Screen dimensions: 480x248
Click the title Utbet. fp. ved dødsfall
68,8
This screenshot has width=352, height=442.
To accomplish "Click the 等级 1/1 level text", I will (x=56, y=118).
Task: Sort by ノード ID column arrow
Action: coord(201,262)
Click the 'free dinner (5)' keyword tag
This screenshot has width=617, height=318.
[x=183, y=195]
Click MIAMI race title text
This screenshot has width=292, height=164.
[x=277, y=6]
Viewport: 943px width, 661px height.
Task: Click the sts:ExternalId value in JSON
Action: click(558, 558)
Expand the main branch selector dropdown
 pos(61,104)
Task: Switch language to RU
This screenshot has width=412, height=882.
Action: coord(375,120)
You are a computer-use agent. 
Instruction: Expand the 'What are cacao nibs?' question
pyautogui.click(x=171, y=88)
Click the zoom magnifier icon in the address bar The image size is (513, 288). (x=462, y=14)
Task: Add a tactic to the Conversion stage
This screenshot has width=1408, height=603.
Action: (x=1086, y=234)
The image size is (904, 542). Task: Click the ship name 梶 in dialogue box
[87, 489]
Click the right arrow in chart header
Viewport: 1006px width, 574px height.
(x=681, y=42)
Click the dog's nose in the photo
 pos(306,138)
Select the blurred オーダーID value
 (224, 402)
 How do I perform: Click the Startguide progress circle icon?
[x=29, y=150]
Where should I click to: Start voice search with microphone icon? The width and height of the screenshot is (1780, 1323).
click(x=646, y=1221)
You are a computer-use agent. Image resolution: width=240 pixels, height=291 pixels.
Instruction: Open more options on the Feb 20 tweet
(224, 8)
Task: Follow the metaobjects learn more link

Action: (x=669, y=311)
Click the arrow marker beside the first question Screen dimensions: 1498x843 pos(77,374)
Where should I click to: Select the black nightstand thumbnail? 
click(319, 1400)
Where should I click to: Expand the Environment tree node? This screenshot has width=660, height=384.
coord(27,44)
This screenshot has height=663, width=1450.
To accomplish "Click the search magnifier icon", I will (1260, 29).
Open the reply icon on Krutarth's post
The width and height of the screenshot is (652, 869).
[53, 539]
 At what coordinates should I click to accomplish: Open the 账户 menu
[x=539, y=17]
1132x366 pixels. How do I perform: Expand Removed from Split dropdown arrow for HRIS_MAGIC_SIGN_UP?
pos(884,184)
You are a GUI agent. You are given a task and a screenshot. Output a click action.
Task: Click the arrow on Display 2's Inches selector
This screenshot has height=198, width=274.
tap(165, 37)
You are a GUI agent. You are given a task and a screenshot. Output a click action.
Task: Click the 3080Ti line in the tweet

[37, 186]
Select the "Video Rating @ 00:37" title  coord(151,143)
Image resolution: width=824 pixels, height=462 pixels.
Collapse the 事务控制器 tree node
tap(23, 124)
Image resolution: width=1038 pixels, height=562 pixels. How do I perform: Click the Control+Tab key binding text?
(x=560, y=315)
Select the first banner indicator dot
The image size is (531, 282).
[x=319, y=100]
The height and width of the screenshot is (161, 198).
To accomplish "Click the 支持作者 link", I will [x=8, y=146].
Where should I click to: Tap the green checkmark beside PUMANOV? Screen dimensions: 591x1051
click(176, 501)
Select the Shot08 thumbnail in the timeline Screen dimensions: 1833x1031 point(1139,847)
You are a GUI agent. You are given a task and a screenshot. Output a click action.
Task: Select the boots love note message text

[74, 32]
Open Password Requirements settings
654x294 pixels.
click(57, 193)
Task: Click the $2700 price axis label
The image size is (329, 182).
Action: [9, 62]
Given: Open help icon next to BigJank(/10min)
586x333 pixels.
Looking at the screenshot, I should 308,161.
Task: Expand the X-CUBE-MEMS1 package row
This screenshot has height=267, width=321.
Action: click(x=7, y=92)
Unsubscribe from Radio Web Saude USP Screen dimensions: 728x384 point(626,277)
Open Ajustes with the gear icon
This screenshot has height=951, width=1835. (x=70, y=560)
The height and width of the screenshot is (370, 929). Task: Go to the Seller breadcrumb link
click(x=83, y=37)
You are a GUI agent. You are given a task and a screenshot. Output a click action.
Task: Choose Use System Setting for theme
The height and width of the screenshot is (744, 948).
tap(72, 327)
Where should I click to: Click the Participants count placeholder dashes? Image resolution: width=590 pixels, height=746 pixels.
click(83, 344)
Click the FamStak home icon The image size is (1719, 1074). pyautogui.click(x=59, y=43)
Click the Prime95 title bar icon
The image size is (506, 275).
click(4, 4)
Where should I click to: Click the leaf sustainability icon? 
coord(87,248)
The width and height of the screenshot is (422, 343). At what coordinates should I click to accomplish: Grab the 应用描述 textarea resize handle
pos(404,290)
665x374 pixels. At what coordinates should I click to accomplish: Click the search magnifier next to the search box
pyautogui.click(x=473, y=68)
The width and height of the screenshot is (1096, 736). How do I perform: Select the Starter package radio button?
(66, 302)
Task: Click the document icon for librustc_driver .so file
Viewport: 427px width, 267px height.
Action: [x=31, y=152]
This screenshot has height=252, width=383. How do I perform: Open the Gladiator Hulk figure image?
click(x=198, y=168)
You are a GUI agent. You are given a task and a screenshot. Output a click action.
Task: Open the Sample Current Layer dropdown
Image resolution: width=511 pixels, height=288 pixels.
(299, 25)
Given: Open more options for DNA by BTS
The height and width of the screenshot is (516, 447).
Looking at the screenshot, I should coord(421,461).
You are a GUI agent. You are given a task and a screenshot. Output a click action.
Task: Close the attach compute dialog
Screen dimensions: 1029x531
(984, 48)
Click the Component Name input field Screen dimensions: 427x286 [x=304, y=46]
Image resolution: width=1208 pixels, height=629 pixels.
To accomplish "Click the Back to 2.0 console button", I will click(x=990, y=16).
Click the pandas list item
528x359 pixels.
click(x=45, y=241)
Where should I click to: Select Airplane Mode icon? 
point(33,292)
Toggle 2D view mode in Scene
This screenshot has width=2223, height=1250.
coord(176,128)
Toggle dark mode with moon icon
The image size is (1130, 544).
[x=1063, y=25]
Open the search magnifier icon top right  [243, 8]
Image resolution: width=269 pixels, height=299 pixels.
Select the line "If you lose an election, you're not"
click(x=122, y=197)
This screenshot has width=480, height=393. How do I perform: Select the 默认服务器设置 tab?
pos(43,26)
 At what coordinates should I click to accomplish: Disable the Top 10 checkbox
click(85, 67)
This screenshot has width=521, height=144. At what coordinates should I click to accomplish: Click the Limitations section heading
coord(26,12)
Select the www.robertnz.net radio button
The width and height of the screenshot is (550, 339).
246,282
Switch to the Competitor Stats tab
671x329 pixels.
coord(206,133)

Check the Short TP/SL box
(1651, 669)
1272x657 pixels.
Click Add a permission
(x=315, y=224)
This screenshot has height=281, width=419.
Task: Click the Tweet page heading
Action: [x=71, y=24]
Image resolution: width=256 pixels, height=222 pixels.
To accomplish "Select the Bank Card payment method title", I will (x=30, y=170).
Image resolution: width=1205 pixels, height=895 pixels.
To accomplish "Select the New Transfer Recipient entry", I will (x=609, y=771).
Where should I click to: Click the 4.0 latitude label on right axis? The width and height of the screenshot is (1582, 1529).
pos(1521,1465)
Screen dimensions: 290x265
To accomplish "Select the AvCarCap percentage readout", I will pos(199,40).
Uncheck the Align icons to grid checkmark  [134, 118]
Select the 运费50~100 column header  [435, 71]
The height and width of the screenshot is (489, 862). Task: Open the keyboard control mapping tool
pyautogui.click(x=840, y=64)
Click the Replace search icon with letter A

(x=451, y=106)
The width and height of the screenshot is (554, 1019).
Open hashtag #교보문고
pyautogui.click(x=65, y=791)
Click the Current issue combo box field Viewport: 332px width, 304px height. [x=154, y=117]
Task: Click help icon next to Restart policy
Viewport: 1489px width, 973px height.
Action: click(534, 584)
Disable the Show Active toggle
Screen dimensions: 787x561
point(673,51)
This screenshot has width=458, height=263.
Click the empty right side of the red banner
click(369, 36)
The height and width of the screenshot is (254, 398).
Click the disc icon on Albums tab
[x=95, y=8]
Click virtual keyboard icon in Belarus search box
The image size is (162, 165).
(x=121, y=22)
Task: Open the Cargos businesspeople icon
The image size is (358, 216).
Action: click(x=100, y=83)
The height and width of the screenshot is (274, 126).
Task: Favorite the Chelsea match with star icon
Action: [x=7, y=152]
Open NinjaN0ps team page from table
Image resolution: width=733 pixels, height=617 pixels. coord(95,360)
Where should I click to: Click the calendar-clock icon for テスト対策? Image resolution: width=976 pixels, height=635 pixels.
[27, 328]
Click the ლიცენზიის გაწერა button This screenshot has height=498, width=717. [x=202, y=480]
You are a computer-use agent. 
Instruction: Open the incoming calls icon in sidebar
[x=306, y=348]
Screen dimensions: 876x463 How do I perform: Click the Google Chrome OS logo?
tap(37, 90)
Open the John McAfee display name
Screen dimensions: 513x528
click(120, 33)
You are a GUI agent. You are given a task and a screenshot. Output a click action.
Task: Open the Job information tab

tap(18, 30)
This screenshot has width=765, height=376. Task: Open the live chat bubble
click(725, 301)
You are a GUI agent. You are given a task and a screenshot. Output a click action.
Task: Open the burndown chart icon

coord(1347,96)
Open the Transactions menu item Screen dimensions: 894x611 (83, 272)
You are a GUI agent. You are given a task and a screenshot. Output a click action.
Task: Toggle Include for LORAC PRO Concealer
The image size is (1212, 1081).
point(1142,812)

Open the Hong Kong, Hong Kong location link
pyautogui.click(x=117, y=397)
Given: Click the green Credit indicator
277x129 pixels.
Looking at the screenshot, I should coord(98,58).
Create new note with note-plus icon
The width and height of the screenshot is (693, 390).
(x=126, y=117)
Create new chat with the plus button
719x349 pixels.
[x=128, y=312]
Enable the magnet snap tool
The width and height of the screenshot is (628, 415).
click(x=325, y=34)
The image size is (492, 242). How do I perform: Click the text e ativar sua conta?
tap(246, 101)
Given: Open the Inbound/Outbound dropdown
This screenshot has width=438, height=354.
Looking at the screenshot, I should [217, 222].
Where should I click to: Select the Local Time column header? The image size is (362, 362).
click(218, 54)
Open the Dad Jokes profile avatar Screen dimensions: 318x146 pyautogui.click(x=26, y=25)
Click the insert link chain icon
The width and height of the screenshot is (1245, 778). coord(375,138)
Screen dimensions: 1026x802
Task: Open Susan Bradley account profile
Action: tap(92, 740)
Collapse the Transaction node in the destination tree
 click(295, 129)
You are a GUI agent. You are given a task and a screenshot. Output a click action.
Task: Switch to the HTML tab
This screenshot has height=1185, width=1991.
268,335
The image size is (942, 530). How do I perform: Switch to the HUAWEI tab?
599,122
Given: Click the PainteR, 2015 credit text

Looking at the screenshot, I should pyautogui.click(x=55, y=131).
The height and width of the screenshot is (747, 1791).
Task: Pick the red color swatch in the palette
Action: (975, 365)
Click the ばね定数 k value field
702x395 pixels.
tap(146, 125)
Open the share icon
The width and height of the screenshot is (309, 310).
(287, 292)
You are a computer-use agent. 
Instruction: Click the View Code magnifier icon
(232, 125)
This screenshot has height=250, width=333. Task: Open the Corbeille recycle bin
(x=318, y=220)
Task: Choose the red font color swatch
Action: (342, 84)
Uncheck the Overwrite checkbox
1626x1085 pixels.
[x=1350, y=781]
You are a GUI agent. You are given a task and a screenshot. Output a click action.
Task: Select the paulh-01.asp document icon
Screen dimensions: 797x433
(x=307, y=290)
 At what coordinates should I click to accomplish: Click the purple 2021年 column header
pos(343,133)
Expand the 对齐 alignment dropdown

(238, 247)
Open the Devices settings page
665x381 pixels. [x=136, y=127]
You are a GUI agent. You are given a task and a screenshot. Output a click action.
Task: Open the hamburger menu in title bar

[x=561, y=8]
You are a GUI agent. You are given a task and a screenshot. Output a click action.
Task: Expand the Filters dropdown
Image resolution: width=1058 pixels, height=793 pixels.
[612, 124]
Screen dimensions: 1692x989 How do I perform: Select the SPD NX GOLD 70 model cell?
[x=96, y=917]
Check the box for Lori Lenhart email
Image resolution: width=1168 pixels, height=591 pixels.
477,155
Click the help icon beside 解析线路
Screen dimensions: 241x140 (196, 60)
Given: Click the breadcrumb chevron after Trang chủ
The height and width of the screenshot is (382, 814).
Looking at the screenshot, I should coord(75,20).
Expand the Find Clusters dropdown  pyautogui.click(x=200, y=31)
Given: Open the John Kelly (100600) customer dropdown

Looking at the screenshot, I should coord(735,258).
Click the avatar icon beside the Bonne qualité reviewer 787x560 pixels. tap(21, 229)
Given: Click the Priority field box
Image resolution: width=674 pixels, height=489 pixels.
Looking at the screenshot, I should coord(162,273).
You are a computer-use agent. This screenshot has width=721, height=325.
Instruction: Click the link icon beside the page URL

## Exercise requirements
Copy word for word the items above, starting at the line that contains "1132x366 pixels. How" and ending at the line that contains "tap(165, 37)", with both of those lines included.

## Correct output
1132x366 pixels. How do I perform: Expand Removed from Split dropdown arrow for HRIS_MAGIC_SIGN_UP?
pos(884,184)
You are a GUI agent. You are given a task and a screenshot. Output a click action.
Task: Click the arrow on Display 2's Inches selector
This screenshot has height=198, width=274.
tap(165, 37)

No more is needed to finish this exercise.